_Task to complete_
With the pictures left out, reproduce exactly the lines running from the line with "Task: Select the 工作记录1 folder" to the last line of the material below.

_Listed records_
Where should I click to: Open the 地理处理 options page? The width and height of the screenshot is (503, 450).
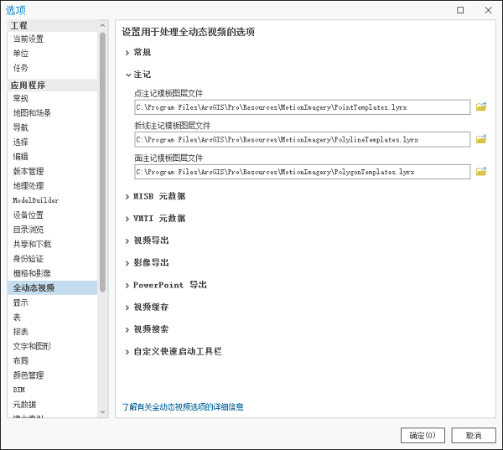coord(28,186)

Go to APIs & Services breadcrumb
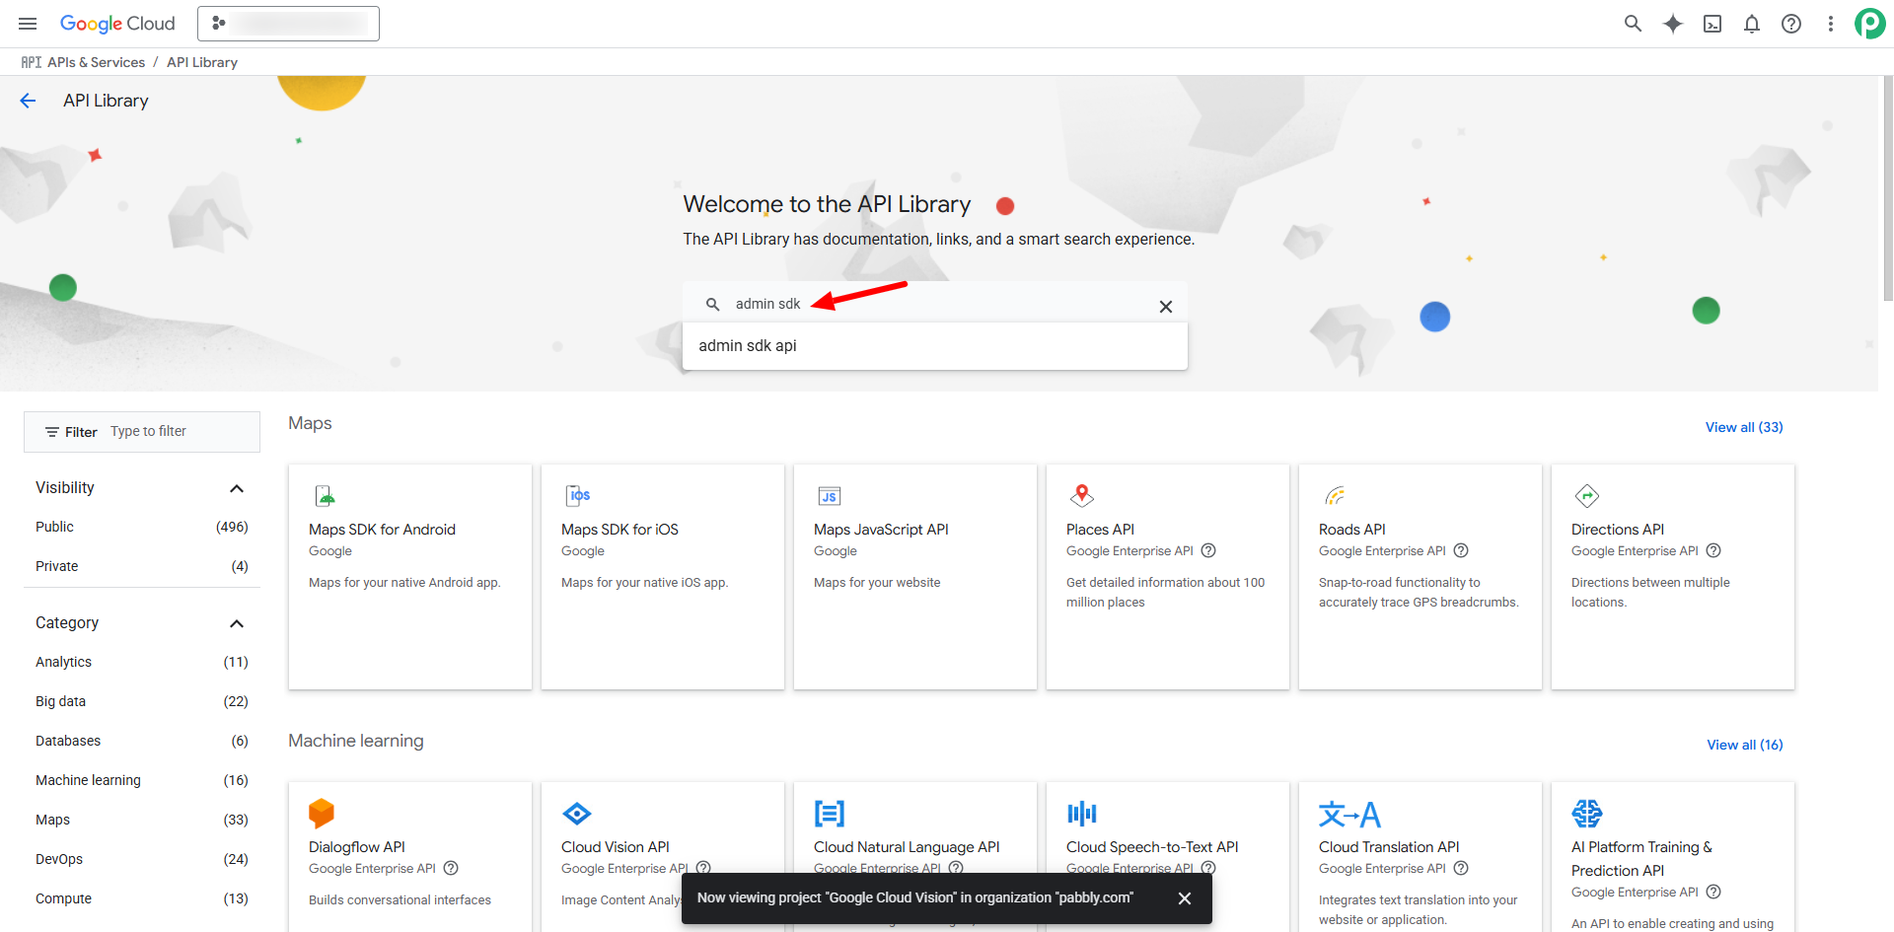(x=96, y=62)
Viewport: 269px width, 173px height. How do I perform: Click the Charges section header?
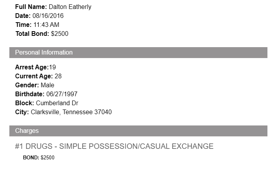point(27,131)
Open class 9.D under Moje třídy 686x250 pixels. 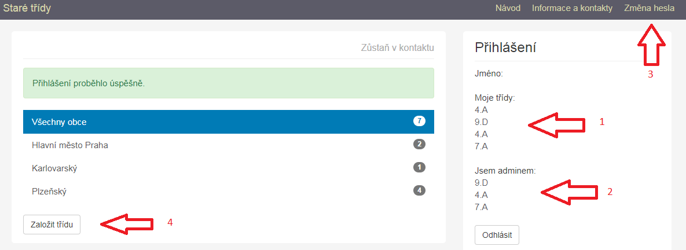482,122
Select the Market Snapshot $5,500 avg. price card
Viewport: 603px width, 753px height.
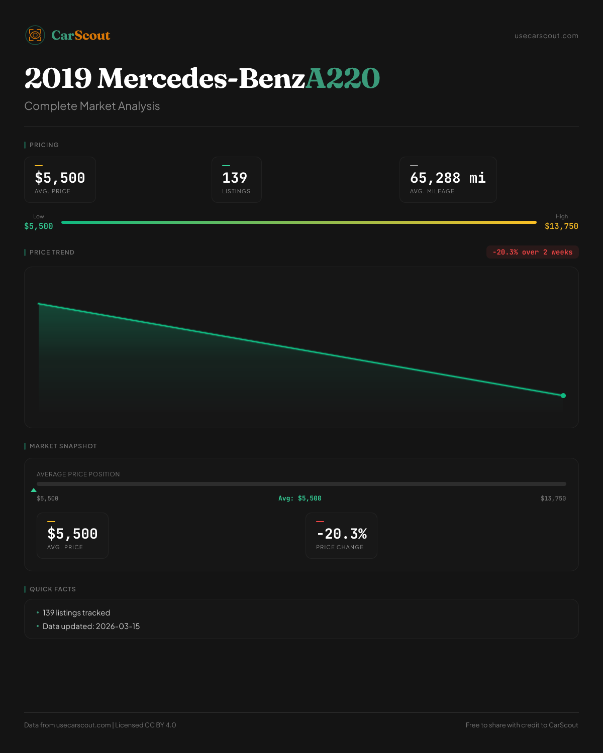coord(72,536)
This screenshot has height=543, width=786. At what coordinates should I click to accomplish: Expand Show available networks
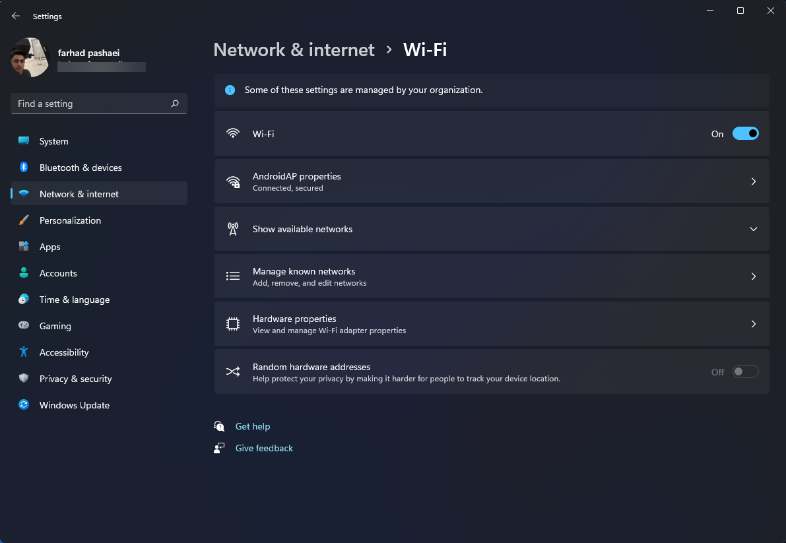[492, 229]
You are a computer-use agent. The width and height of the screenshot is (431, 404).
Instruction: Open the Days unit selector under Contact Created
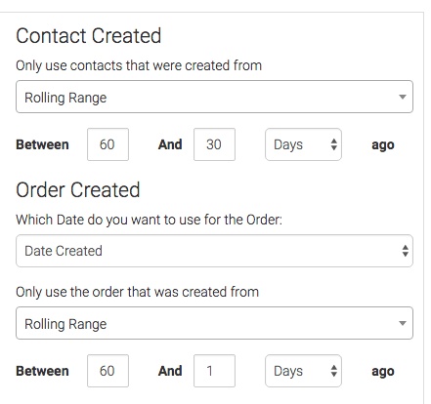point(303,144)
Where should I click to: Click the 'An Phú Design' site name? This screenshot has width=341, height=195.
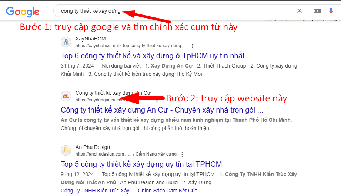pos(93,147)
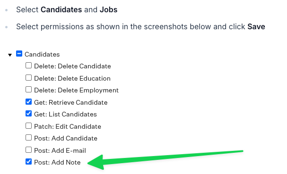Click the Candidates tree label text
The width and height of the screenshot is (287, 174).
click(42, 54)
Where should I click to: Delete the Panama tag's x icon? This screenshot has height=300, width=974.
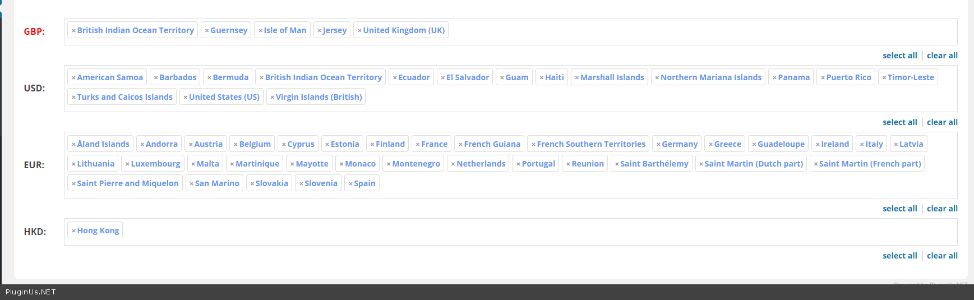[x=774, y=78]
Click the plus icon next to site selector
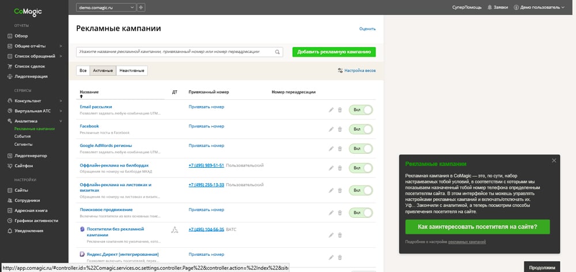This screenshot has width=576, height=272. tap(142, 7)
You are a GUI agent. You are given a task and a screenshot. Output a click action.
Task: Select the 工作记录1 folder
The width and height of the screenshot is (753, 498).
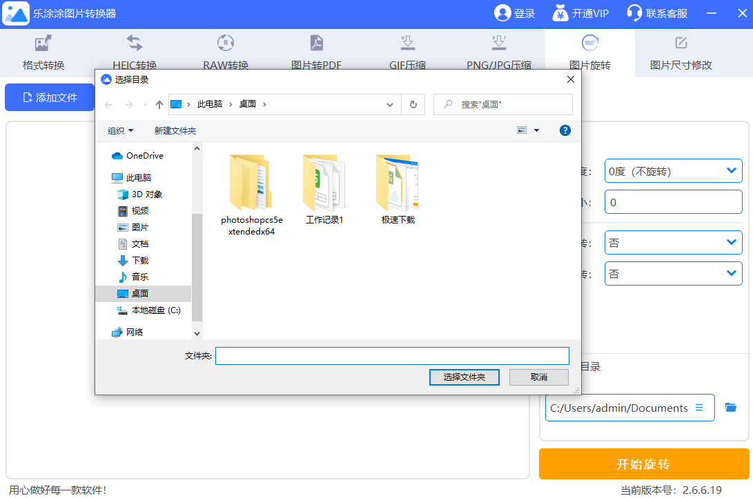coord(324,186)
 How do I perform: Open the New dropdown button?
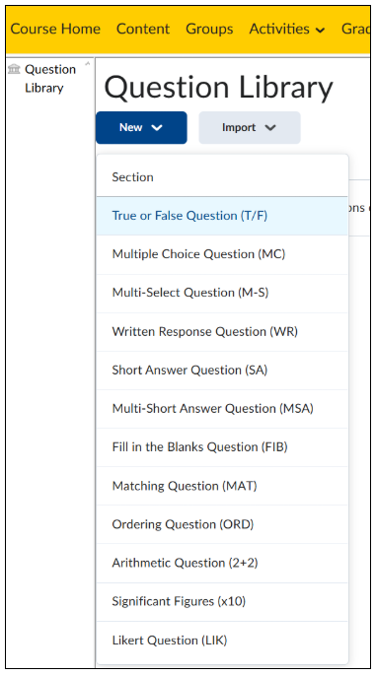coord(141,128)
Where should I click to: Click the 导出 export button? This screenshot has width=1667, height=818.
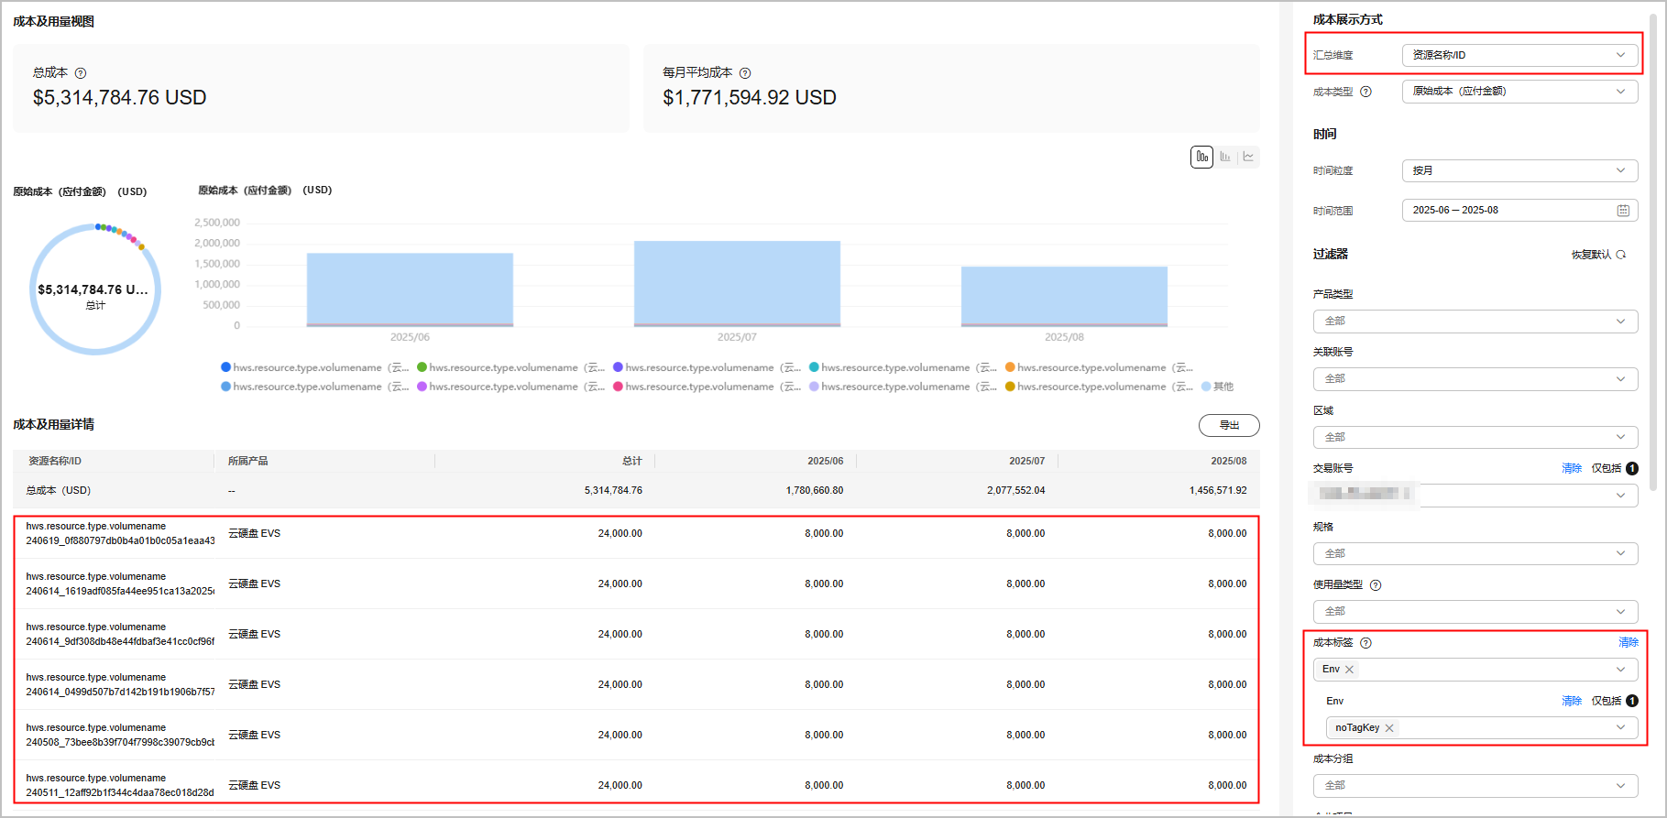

_Answer space_
Task: Select the 工作记录1 folder
The width and height of the screenshot is (753, 498).
coord(324,186)
 How do I perform: Open the New dropdown button?
coord(141,128)
Where should I click to: Click the 导出 export button? This screenshot has width=1667, height=818.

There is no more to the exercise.